LangWart: Method congestion from mutate multiplicty

Rick Johnson rantingrickjohnson at gmail.com
Sun Feb 10 19:25:48 EST 2013


On Sunday, February 10, 2013 7:30:00 AM UTC-6, Oscar Benjamin wrote:
> On 10 February 2013 04:53, Mark Janssen wrote:
> > [...]
> > I have to agree with Rick, I think requiring the user to explicitly
> > create a new object, which is already a good and widely-used practice,
> > should be the Only One Way to Do It.
> 
> Why should I copy a potentially large data structure just to iterate
> over it in reverse order? 

That's a good question, and the answer is: "Only a fool would make a copy of ANY data structure only to simply iterate over it; be it forwards or backwards or sideways". 

> And why on earth would you want to remove
> the more efficient ways of doing this?

Well these "ways"(sic) might be more efficient, at this time, because the Python developers have defined them to be.

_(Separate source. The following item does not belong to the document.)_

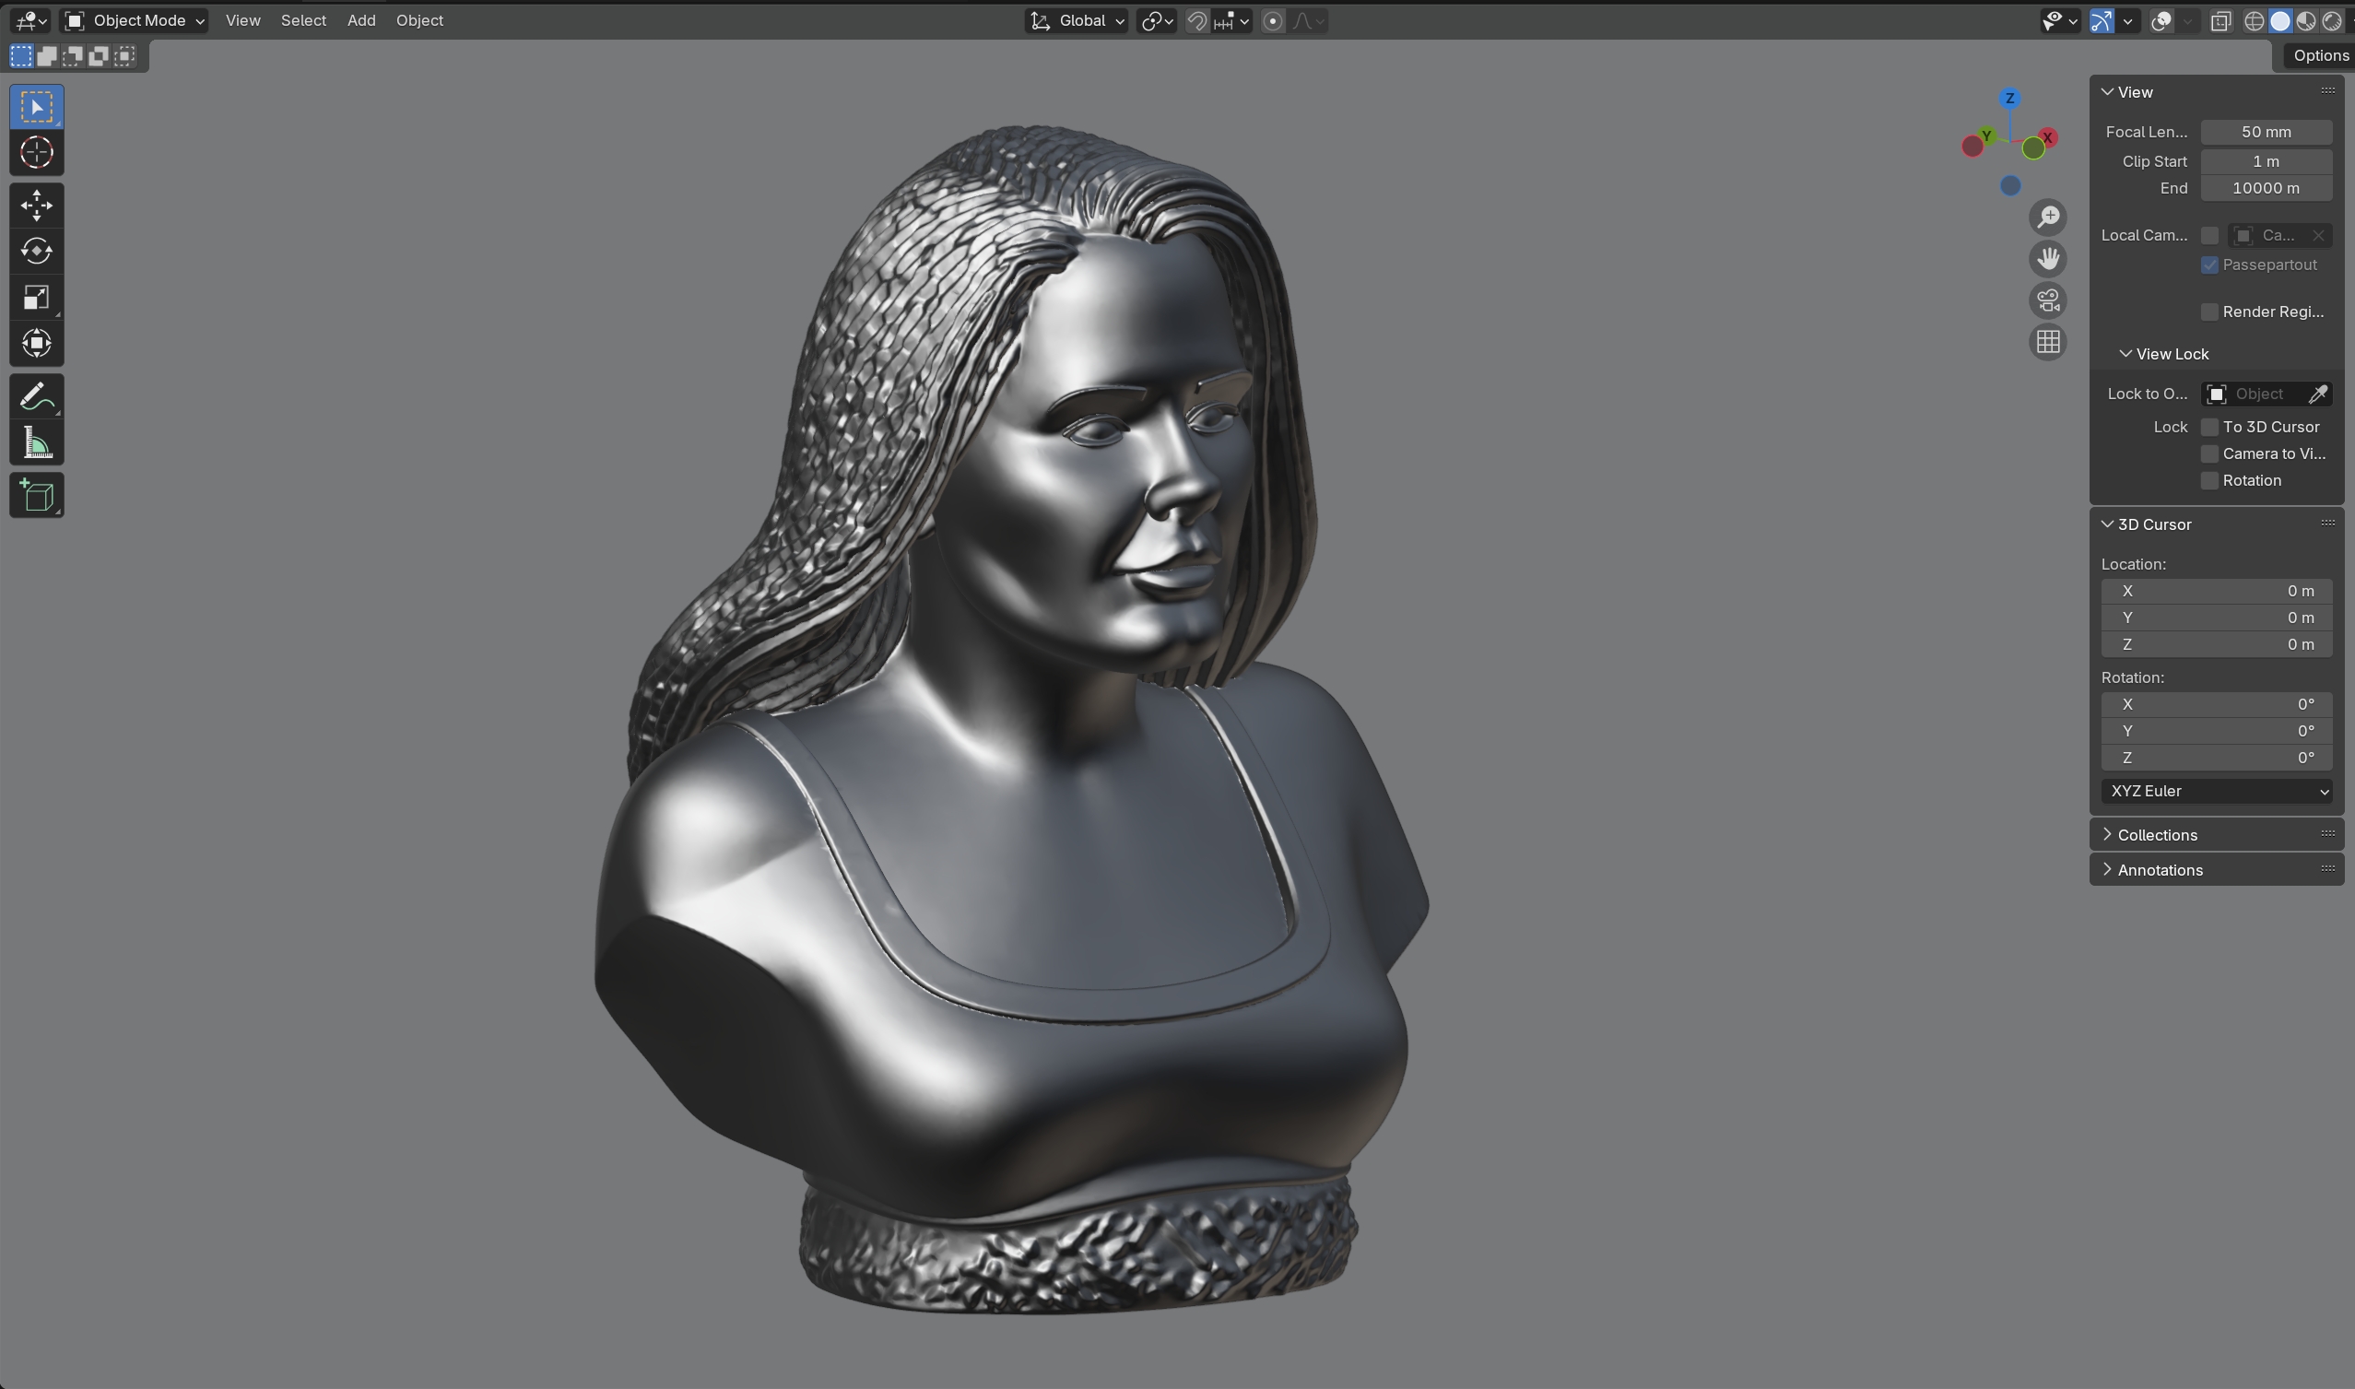Click the Focal Length 50 mm field

point(2265,132)
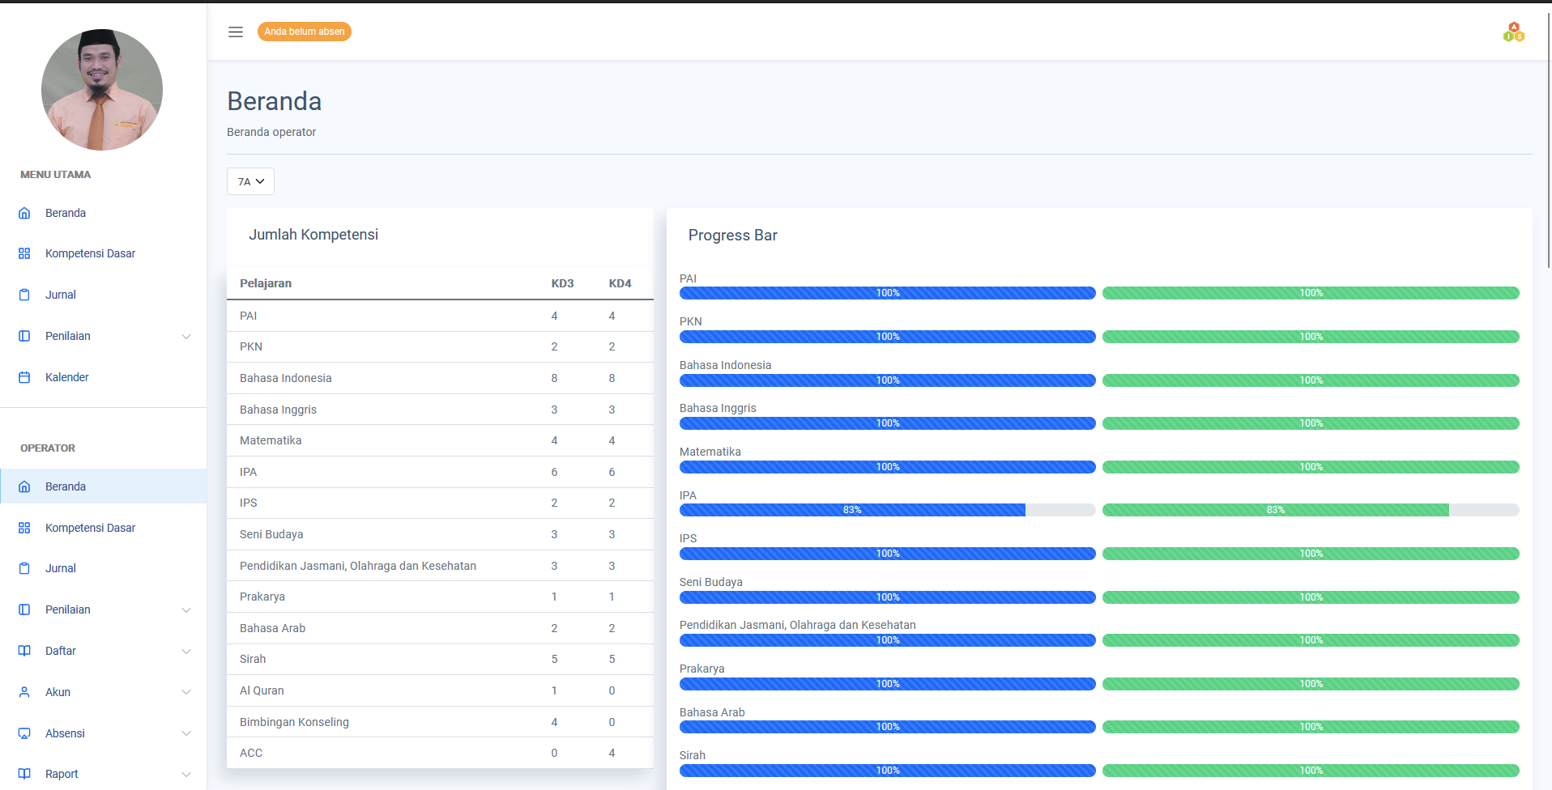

This could be changed if they would drop the aversion to true OOP paradigm.

To make this work properly you would need to optimize the constructor of the sequence object. If the user presents the seq object (say for example a list) with variable that points to an already existing list like:

py> a = [1,2,3]
py> for x in list(a).reverse():
...     do_something

Python will not actually create a copy of the list because that would be foolish! Python would instead ITERATE over the existing object transparently. It's called OPTIMIZING CODE! By doing this we gain many things:

  * We don't have these foolish "mutate"<->"copy mutate"
    method "pairs" like: "seq.reverse()" and
    "seq.reversed()"
  
  * We are writing maintainable code by explicitly calling
    "Sequence(seq).mutate()". The intent becomes obvious
    even though Python may "optimize" our intentions "behind
    the scenes".
  
> > Guessing method names is far suboptimal to this simple, easy idiom.
> 
> There is no guessing. If the object has a __reverse__ method then it
> specifically advertises that it knows how to create an iterator that
> gives its values in reverse order. Otherwise __len__ and __getitem__
> are used.

Really. 

And you know that simply from intuiting a seemingly unrelated method? Wow, i'd bet the detectives of many municipalities would love to rent some of your powers. What sort of esoteric rule book are you reading from my friend?